Neighborhood Trust Federal Credit Union is a community development financial institution serving low-income residents in the New York City neighborhoods of Washington Heights, Inwood, Hamilton Heights, and West Harlem. The credit union’s non-profit parent organization, Neighborhood Trust Financial Partners, works with a wide network of community-based organizations to provide financial literacy training to low-income adults throughout New York City.

Neighborhood Trust Financial Partners (formerly Credit Where Credit Is Due) was founded in 1994 by community activists Mark D. Levine and Luis De Los Santos, with a mission of empowering the overwhelmingly low-income, Latino residents of Northern Manhattan. Neighborhood Trust FCU received its federal charter in 1996, and opened to the community in a formerly abandoned bank branch in 1997. Since 2013 Neighborhood Trust FCU has been led by Rafael Monge-Portaro.
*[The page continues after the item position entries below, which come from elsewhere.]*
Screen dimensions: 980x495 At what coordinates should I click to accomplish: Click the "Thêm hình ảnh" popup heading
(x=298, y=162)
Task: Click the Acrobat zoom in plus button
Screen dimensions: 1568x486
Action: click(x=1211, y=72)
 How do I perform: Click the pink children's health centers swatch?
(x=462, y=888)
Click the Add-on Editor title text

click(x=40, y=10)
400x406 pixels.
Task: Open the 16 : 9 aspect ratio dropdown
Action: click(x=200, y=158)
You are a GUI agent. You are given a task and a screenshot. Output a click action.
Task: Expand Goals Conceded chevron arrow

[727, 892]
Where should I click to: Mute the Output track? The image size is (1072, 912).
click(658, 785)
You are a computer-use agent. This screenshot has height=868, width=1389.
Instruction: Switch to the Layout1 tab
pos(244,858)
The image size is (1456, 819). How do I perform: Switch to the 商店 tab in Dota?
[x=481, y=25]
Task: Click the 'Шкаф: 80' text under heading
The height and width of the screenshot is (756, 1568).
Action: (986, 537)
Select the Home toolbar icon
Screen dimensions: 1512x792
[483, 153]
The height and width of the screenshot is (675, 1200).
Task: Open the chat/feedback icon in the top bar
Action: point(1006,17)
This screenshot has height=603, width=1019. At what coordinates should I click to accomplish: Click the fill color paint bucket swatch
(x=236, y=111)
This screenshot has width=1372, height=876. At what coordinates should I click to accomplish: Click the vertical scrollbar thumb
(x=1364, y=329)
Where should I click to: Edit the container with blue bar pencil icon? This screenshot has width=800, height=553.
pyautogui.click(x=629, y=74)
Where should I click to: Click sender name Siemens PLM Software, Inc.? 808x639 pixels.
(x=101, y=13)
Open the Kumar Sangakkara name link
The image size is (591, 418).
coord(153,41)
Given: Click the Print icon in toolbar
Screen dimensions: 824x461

Neighborhood Trust FCU has grown to a membership of nearly 5,000, and has cumulatively lent out more than $15 million in small loans, helping local residents purchase home computers, pay for education, pay off loan sharks (known locally as prestamistas), start small businesses, etc. Today Neighborhood Trust's financial education and counseling programs are in over 30 community organizations throughout New York City, reaching nearly 6,000 individuals annually.